Le 251 spiagge, per lo più localizzate all’interno della rete europea Natura 2000, includono alcune delle località turistiche più iconiche della Grecia, sia nell’Egeo che nel Mar Ionio. Queste spiagge, meta di numerosi turisti attratti dalla bellezza paesaggistica, saranno tutelate per prevenire la costruzione di nuovi stabilimenti e attività commerciali.
Famosi tratti di costa come la laguna di Balos e la spiaggia rosa di Elafonissi a Creta sono tra le aree escluse da interventi di sfruttamento. In aggiunta, il governo greco ha imposto che almeno il 70% della superficie delle spiagge rimanga libera da attrezzature. Nelle aree protette, questa percentuale sale all’85%, una scelta ben accolta dalle comunità locali. A Lipso, ad esempio, tutte le 23 spiagge sono state incluse nella lista di protezione per evitare trasformazioni legate a stabilimenti privati.

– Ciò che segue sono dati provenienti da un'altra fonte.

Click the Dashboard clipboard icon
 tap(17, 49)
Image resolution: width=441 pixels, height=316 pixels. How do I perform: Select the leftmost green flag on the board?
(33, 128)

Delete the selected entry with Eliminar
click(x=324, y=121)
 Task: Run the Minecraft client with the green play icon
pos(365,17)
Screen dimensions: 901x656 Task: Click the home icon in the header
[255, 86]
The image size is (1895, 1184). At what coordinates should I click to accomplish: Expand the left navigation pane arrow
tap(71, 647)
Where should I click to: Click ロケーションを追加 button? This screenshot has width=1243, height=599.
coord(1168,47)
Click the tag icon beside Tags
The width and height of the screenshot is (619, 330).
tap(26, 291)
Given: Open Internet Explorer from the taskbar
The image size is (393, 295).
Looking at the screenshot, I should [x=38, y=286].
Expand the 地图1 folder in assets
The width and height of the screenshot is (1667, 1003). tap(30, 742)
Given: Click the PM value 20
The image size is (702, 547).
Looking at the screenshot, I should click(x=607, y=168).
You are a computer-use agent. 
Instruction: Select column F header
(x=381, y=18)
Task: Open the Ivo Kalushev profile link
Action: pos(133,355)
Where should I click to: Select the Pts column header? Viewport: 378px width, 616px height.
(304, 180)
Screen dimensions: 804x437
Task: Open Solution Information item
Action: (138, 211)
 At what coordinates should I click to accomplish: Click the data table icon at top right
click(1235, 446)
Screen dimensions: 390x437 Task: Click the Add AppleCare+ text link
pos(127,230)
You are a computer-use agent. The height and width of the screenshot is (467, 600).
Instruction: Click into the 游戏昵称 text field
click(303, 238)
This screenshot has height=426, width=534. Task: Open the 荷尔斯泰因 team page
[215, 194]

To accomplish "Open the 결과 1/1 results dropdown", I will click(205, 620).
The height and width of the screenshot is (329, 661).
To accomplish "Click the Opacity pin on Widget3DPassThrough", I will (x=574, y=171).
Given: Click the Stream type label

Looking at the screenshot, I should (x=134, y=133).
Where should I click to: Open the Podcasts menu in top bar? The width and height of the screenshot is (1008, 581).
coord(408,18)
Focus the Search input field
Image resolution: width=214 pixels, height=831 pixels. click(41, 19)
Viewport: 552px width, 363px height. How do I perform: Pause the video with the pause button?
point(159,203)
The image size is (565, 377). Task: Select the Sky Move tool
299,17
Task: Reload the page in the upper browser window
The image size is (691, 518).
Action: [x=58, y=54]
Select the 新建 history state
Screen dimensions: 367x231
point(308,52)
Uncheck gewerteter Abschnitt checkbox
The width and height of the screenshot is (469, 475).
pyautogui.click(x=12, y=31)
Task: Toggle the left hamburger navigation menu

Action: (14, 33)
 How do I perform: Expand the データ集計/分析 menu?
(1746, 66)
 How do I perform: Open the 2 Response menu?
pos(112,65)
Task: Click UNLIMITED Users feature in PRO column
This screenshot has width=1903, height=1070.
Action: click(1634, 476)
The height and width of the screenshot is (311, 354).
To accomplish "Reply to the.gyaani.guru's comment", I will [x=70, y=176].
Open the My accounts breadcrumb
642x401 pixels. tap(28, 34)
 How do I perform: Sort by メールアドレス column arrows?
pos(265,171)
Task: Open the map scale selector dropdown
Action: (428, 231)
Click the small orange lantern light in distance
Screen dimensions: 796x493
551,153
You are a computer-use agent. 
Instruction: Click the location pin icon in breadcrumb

La mappa delle spiagge protette in Grecia
Creta è una delle regioni con il maggior numero di litorali protetti, tra cui Falassarna e Gramvousa. Nelle Piccole Cicladi, le spiagge di Iraklia e Koufonissi rientrano nella stessa categoria, così come le aree di Corfù e Lefkada. Questa strategia di protezione mira a salvaguardare l’equilibrio degli ecosistemi marini.
Strategie di tutela per il patrimonio costiero
Il ministero dell’Ambiente greco ha lanciato un quadro speciale di pianificazione turistica, volto a regolare la crescita del settore turistico secondo criteri di sostenibilità. Il piano classifica le aree in base alla pressione turistica e stabilisce limiti allo sviluppo edilizio, con l’obiettivo di mantenere l’attrattiva della Grecia come meta di turismo balneare.
Confronto con le spiagge italiane
Il quadro greco contrasta con quello italiano, dove la gestione del litorale è dominata da un sistema di concessioni balneari. In Italia, esistono oltre 18.000 concessioni, con un numero significativo distribuito in regioni come Liguria e Calabria. La discussione politica italiana si concentra principalmente sul rinnovo di queste concessioni, a differenza della Grecia, che ha già imposto restrizioni concrete per preservare le proprie spiagge e il loro accesso libero.
Questa differenza di approccio riflette due visioni contrastanti riguardo alla valorizzazione del patrimonio marino e alla salvaguardia della natura, evidenziando l’importanza di depositare nella cultura pubblica la cura e la manutenzione di tali risorse naturali.